EXTRACT TO READ:

+-------+

John Baron is a member of the Foreign Affairs Select Committee and is MP for Basildon and Billericay.
Three years on, it is clear the West’s Libyan intervention has been a disaster. A vicious civil war, growing civilian casualties and refugees, and warring tribal and religious groups have gone largely unnoticed in Britain. Things are so bad that the Libyan Parliament is now taking refuge in a Greek car ferry in Tobruk’s famous harbour. As with most of our interventions over the last decade, it was never meant to turn out like this. As we once again contemplate intervention in Iraq and Syria, Libya offers chastening lessons.
The perimeter of Tobruk’s airport now forms the front line against a nascent Islamic caliphate in nearby Derna: any further east and the Libyan MPs will be in Egypt. Islamists are also in control of Tripoli and Benghazi, Libya’s second city. Last month, the Royal Navy mounted an emergency evacuation of British nationals, and the Foreign Office has ordered its staff out of the country. Other Western nations have followed suit. One Islamist group has even held a ‘pool party’ in the abandoned US Embassy. Meanwhile, the UAE and Egypt have conducted air strikes against extremists, without any consultation with the West.
We were told that Western intervention would avert an humanitarian catastrophe and prevent genocide in Benghazi – ironically now where the Islamists are arguably at their strongest. At the time of the vote, many of us in Parliament pointed out that not enough thought had been given to the challenges post-Gaddafi, to the various tribal and religious factions that would surface, and the knock-on effects beyond Libya’s borders. Some of us pointed to regional allies, who were more than capable of exercising control of the skies over Benghazi – after all, the West had been selling them tens of billions of pounds of kit for this very purpose.
Some of us also suspected the real motive was one of regime change. US anger following the Scottish release of Abdelbaset al-Megrahi was palpable. In February 2011, when the Foreign Affairs Select Committee met our American counterparts in Washington, the only topic they wished to discuss was not Afghanistan or Iraq, but the decision to release the Lockerbie bomber. We would not have been alone in picking up the negative vibes.
However, whatever the West’s motives, UN Security Council Resolution 1973 authorised the protection of civilians ‘by all means necessary’ other than a ‘foreign occupying force’. On the strength of this wording, and reassurances from London, Paris and Washington that regime change was not the objective, Russia and China did not use their Security Council vetoes.
Parliament voted on the issue as the jets were leaving the runway, and those of us who opposed intervention accepted defeat.

+-------+

COLLECTED DATA:
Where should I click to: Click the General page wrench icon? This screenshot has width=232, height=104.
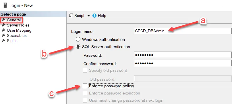point(3,20)
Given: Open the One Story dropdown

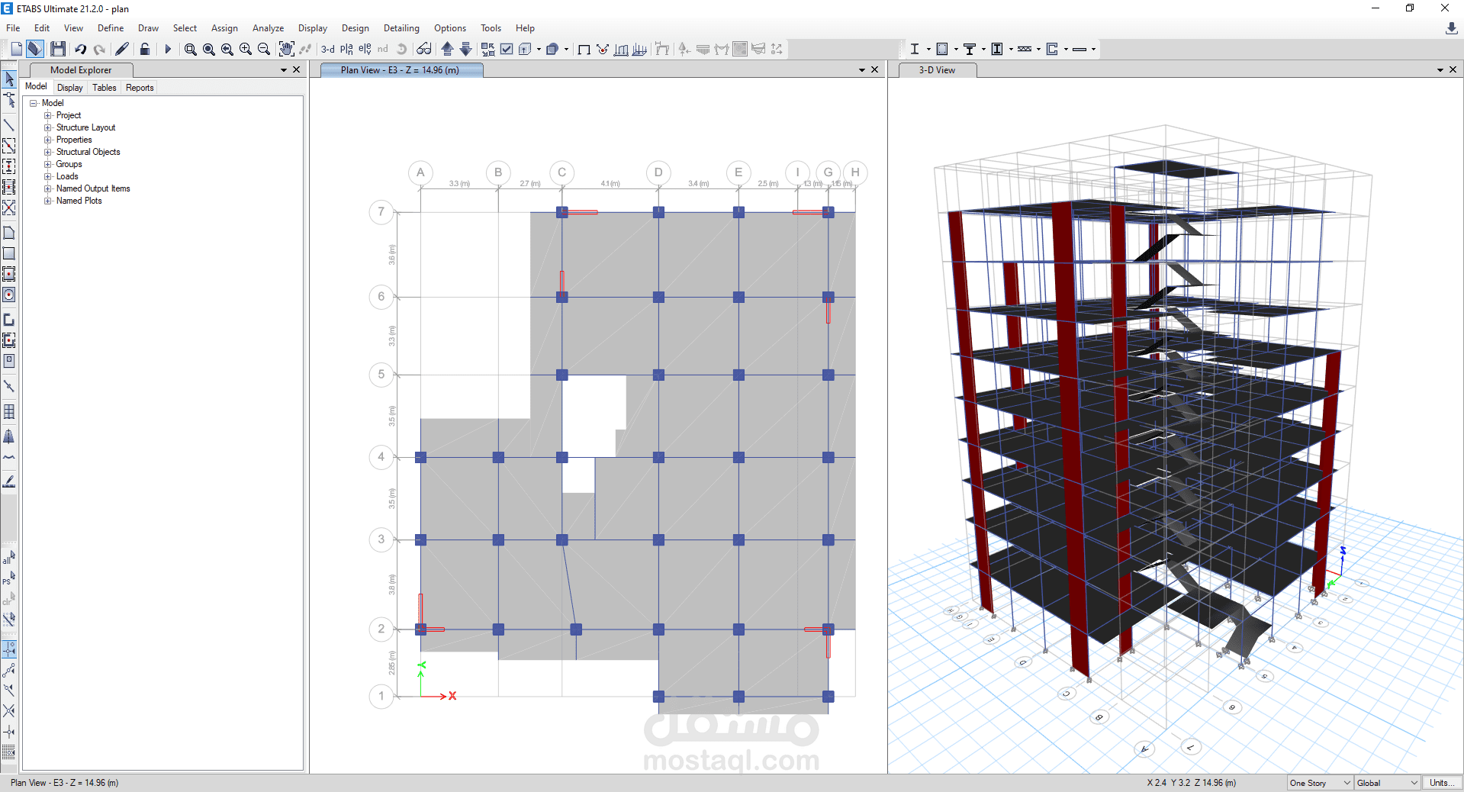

+-------+

GOALS:
**a)** Reproduce the article on Libya from "However, whatever the" up to and including "Security Council vetoes.".
**b)** Answer these questions using the article on Libya:
(i) Where is the Libyan Parliament taking refuge?
(ii) In what month and year did the Foreign Affairs Select Committee meet its American counterparts in Washington?
(iii) Which two countries did not use their Security Council vetoes?
**c)** Pick up the article on Libya after its last sentence and carry it forward.
The data above comes from a separate source and has no connection to the article on Libya.

ANSWERS:
**a)**
However, whatever the West’s motives, UN Security Council Resolution 1973 authorised the protection of civilians ‘by all means necessary’ other than a ‘foreign occupying force’. On the strength of this wording, and reassurances from London, Paris and Washington that regime change was not the objective, Russia and China did not use their Security Council vetoes.

**b)**
(i) In a Greek car ferry in Tobruk's harbour.
(ii) February 2011.
(iii) Russia and China.

**c)**
However, as the military intervention escalated, it is difficult to escape the conclusion that regime change was precisely what Western forces proceeded to pursue. Gaddafi was the target – even his Winnebago did not escape air strikes. Yet the Gaddafi state proved more resilient than had been anticipated. The short air campaign forecast by the Prime Minister and the French President did not materialise. Instead, we scrambled to increase our firepower, bodge-flying Apache attack helicopters off Royal Navy ships. Even with this force at their disposal, Libyan fighters still took nearly six months to declare victory.
Almost as soon as their common enemy was killed – distastefully, a trial not being the objective – events went downhill very quickly with the various militias turning against each other. ‘Turfs’ were staked out; checkpoints were established and manned.
The first elections, in July 2012, were judged to be a success for moderates over the Muslim Brotherhood (MB). However, this belief belied a lack of rigour and analysis: although moderate parties did well, the majority of MPs were elected as independents.
Over the coming months, many sided with either the MB or other Islamist groups, sowing sectarianism and political violence. Growing instability, together with a sea of fighters and small-arms, spilled over Libya’s borders, playing a major part in the insurgency in Mali and the attack on the In Amenas gas facility in Algeria.
As with Iraq, it is clear that post-war planning was woefully inadequate. Western diplomats continued to engage with the General National Congress (GNC) long after it was obviously in the pocket of Islamists – which did nothing to endear them to genuine moderates – giving dangerous militias credibility and reinforcing their position. The worsening security situation has persuaded most Western embassies to close entirely, ending almost all contact and support for the nascent Libyan state.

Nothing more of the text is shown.